I don't know exactly how many I _know _but I have definately met a fair few. 


bunch of flippin' wierdos.


----------



## Kellybee (Oct 13, 2006)

Met more than I could remember at shows and meets etc. 

I'd say the ones I'm pally with (ie talk about non rep stuff with, at length and on a regular basis) total about 10. 

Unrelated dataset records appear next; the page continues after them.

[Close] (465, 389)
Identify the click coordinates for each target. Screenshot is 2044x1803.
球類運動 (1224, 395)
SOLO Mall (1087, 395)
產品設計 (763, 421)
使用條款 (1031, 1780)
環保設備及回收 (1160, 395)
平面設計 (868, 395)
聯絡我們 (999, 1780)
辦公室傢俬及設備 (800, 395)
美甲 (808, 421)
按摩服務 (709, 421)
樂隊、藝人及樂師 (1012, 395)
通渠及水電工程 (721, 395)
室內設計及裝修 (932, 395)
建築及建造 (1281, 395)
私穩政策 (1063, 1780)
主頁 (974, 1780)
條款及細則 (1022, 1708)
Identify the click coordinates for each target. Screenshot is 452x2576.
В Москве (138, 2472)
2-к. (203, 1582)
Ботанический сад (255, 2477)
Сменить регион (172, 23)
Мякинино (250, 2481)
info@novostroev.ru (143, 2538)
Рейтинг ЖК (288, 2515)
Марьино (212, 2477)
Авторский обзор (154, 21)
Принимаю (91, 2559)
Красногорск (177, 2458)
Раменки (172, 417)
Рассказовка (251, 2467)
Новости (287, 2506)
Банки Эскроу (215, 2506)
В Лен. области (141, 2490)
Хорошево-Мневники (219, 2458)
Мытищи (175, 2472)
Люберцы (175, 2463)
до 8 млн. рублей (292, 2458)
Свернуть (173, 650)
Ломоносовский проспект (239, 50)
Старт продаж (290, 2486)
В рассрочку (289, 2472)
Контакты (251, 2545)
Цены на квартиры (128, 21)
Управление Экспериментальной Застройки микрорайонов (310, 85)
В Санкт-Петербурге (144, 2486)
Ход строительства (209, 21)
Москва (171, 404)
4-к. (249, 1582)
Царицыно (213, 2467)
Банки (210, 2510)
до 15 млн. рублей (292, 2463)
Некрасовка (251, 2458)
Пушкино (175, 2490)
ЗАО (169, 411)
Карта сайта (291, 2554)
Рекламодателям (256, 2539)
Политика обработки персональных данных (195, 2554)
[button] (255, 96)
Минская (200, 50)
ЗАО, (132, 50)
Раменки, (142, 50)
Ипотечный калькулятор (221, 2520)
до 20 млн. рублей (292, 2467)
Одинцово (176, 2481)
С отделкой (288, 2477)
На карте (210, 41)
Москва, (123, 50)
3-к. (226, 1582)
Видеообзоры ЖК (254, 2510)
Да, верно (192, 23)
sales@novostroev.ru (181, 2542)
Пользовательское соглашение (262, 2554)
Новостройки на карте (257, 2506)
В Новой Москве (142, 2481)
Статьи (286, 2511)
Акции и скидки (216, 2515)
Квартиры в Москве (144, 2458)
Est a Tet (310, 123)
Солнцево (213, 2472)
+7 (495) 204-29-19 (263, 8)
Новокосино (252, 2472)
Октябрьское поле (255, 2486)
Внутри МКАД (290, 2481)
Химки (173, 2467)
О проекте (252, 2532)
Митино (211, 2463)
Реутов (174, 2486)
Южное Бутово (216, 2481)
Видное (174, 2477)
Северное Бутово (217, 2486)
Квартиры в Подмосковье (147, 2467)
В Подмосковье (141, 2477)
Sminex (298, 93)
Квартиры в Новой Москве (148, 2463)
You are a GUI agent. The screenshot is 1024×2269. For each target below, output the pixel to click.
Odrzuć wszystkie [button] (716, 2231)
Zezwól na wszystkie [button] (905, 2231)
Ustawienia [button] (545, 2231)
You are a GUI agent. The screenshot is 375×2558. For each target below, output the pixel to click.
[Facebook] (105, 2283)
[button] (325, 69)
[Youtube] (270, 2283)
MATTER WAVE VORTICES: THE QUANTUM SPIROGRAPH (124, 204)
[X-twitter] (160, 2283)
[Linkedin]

Two of my top mates though I met through the forum... Liz (of Liz_n_Mark) is officially as good as family nowadays, Shelley I gab on the phone with every few days... she's my partner in crime :whistling2: and FunkyMonkey calls me his stalker (which is a false statement/wishful thinking by the way) :bash:


----------



## Sid.lola (Jan 10, 2008)

Grakky said:


> I don't know exactly how many I _know _but I have definately met a fair few.
> 
> 
> bunch of flippin' wierdos.


Pah! Some people are just hypocrites! :Na_Na_Na_Na:


----------



## fergie (Oct 27, 2007)

0......


----------



## Elmodfz (Jan 18, 2008)

I know 1, Bendigo, mainly coz I've spent 2 years at college with her and we still like to go out and terrorise the world lol.


----------



## Faybert (Sep 29, 2008)

Just the one; my boyfriend


----------



## Lindy (Jul 21, 2008)

I know 1, paul from ukmorphs but have met around 10


----------